Samba (2014)
/Francja/
Reżyser: Olivier Nakache, Eric Toledano
Scenariusz: Olivier Nakache, Eric Toledano
Obsada: Omar Sy, Charlotte Gainsbourg, Tahar Rahim, Izïa Higelin
Muzyka: Ludovico Einaudi
Zdjęcia: Stéphane Fontaine
Gatunek: Komedia
Czas trwania: 120 min
Miłość od pierwszego powonienia
Tytuł filmu „Samba”, poza oczywistym skojarzeniem tanecznym, odświeżyło dziecięce wspomnienia i hit disco końcówki lat 90. ubiegłego wieku, czyli Samba de Janeiro niemieckiej grupy Bellini. Olivier Nakache oraz Eric Toledano nie sprawili, że tytułowe słowo-klucz kojarzyć się będzie z ich produkcją. Ich najnowszy projekt nie okazał się kolejnym sukcesem na miarę „Nietykalnych”.
Oba filmy nie należą do obrazów najoryginalniejszych i czerpią garściami ze stereotypów oraz korzystają z mniej („Samba”) lub bardziej („Nietykalni”) udanych gagów. Zbliżone są do siebie także pod względem koncepcyjnym – proste historie, które nie wymagają głębszej rozkminy i stanowią przede wszystkim lekką rozrywkę. Lekkość „Nietykalnych” trafiała jednak do najwrażliwszych sfer emocjonalnych, a oprócz tego była pełna przystępnego humoru, który występował na przemian z interesującymi ludzkimi problemami. „Samba” natomiast jest czymś z pogranicza powierzchownego dramatu i mało zabawnej komedii romantycznej.
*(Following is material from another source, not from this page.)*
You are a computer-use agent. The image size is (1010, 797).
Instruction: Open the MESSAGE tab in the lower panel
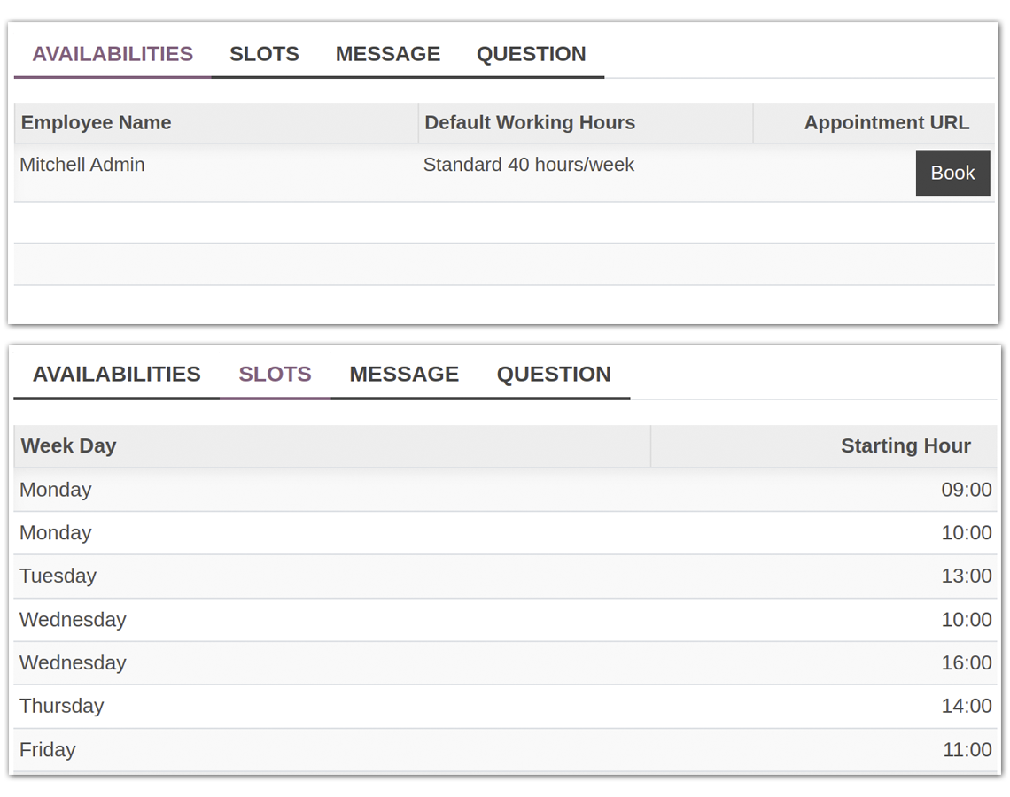(x=404, y=374)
Choć kolejny raz rzecz dzieje się we Francji, po raz kolejny z udziałem Omara Sy’a grającego po raz kolejny pokrzywdzonego przez los imigranta. Zagrożony deportacją Samba trafia przypadkiem na Alice (Charlotte Gainsbourg), która postanawia ratować sympatycznego Senegalczyka przed powrotem do Afryki. Ich relacja choć mało wiarygodna, to zaczyna się rozwijać od pierwszego powonienia, a dalej to wszystko wiadomo, bo już od początku finał wydaje się być jasny. Fabule trochę kolorytu próbuje dawać Walid (Tahar Rahim), który udaje Brazylijczyka by mieć większe powodzenie u płci przeciwnej. Jednak wszystko zamknięte jest w tak sztywnych i konwencjonalnych ramach, że ciężko szukać w tym pozytywów.
„Samba” krocząc śladem poprzedniego filmu francuskiego duetu może sprawić tylko i wyłącznie zawód. Multi-kulti we francuskich barwach podszyte niezbyt błyskotliwym humorem nie gwarantuje porządnej i satysfakcjonującej rozrywki, podobnie ma się rzecz z częścią dramatyczna, która, choć odgrywa istotną rolę, jest bardzo nijaka i nie wpływa w żaden sposób na percepcję widza, bo umyka gdzieś obok niezbyt udanych wątków miłosnych.
Produkcja Nakache i Toledano nie jest gwarantem dobrze spędzonego czasu, a tym bardziej dobrze wydanych pieniędzy. „Samba” skierowana jest raczej do widzów lekkiego kina romantycznego, gdzie światem rządzi nieokiełznana miłość będąca lekiem na całe zło. Osobiście nie polecam, ale do oglądania jednym okiem podczas gotowania, albo zmywania może się nada, bo szkoda czasu na poświęcanie tych dwóch godzin w pełni poświęcając się oglądaniu „Samby”.